John Campbell (born 1947) is a British political writer and biographer. He is a graduate of the University of Edinburgh. His works include biographies of Lloyd George, Roy Jenkins, F.E. Smith, Aneurin Bevan, Edward Heath, and Margaret Thatcher, the last consisting of two volumes, The Grocer's Daughter (2000) and The Iron Lady (2003). A one-volume abridgment prepared by David Freeman (a historian of Britain teaching at California State University, Fullerton) titled The Iron Lady: Margaret Thatcher, From Grocer's Daughter to Prime Minister, was published in 2009 and reissued in paperback in 2011. He was awarded the NCR Book Award for his biography of Heath. He is married with two children and lives in London.
Campbell was consultant to the 2009 production of "Margaret", a fictionalisation of Margaret Thatcher's fall from power, and the 2012 film "The Iron Lady'.

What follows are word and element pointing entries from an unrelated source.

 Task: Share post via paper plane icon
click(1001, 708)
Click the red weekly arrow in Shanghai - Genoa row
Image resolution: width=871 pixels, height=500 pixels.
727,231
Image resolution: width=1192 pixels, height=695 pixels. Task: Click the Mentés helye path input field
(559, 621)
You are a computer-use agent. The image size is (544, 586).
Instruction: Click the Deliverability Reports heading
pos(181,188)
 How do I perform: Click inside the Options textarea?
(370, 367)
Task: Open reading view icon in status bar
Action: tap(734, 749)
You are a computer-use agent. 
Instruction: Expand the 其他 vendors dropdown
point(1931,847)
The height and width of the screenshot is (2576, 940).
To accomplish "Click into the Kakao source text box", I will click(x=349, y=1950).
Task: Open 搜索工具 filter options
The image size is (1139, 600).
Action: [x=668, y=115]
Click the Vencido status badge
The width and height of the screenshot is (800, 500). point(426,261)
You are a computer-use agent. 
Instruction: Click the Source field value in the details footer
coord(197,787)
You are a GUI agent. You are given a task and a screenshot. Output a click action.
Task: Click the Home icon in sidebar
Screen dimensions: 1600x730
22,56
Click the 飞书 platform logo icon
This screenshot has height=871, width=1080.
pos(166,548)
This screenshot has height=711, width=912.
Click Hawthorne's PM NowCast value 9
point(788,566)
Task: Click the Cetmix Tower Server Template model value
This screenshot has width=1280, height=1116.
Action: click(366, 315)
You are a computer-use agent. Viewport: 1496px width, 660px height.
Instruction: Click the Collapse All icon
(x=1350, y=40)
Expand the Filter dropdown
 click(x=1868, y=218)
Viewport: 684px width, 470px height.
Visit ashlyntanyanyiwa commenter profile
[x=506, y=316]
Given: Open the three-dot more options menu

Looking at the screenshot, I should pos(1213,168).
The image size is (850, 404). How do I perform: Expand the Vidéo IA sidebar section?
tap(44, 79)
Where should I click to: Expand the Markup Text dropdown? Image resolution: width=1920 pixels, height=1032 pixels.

I started off really enjoying this book. The first few chapters really felt like political rivalries, but the second half of the book felt like it changed from competing ideologies to competing strands within the same ideology, and I feel like the book kind of lost something when it made that change. The more modern "rivalries" didn't really feel like they stood up to the earlier rivalries. In particular, I found the Blair vs Brown and the Thatcher vs Heath chapters so boring that I skimmed them. If he was characterising them as rivalries, he could also have chosen Chamberlain vs Churchill.
It was a good book, worthy of a read, even if the last couple of chapters are skimmed.
Most people interested in Parliamentary history will have come across the names of the 16 protagonists of John Campbell's marvellous survey of great political rivalries. From Pitt to Blair, via Gladstone, Bevan and Thatcher these personalities are well known. John Campbell's achievement is not to re-chronicle their extraordinary careers, but bring to life a vivid and often exhilarating sequence of contests that have shaped British politics over the past two centuries.
Campbell's scholarship is thorough, and this makes all the difference as he draws on a wide array of sources, often from the subjects themselves to describe rivalries that spanned decades.
Perhaps unsurprisingly, the earliest chapters, particularly covering Fox vs Pitt, Disraeli vs Gladstone and Asquith vs Lloyd George, are the best. Campbell is able to articulate the momentous ebbs and flows of these contests, as well as the wider events that intersected and interjected, from the Corn Laws to the Iraq war. As a brief survey of those periods of British political history, it's not at all a bad primer.
Some of the contests covered are not as compelling, and the inclusion of a chapter on Heath vs Thatcher is highly questionable. Indeed, it somewhat dignifies the term "rivalry" to include in it Thatcher's efficient defenestration of her Leader, at which point he vanished without return into relative obscurity while she became one of the most notable Prime Ministers of the 20th century. Likewise his disdain for modern politics - made clear in the introduction - colours his chapter on Blair and Brown to such an extent that he renders them unworthy of comparison to earlier political giants.
But that does not spoil the overall effect, which is to remind us how the force of personality and the accident of association have driven our governments to a much greater extent that ideology or policy.
This book charts the political rivalries throughout the years and is very well written. It is interesting to see the politicians in the same party hating each other more than their rivals. One even ends up with two of them fighting a duel. ( I will give you a clue its not Edward Heath and Margaret Thatcher!!) Worth a read if you are interested in politics
Interesting concept for a book which provides light reading of modern political rivalries, whilst covering some in more depth than others. Very enjoyable and worth a read.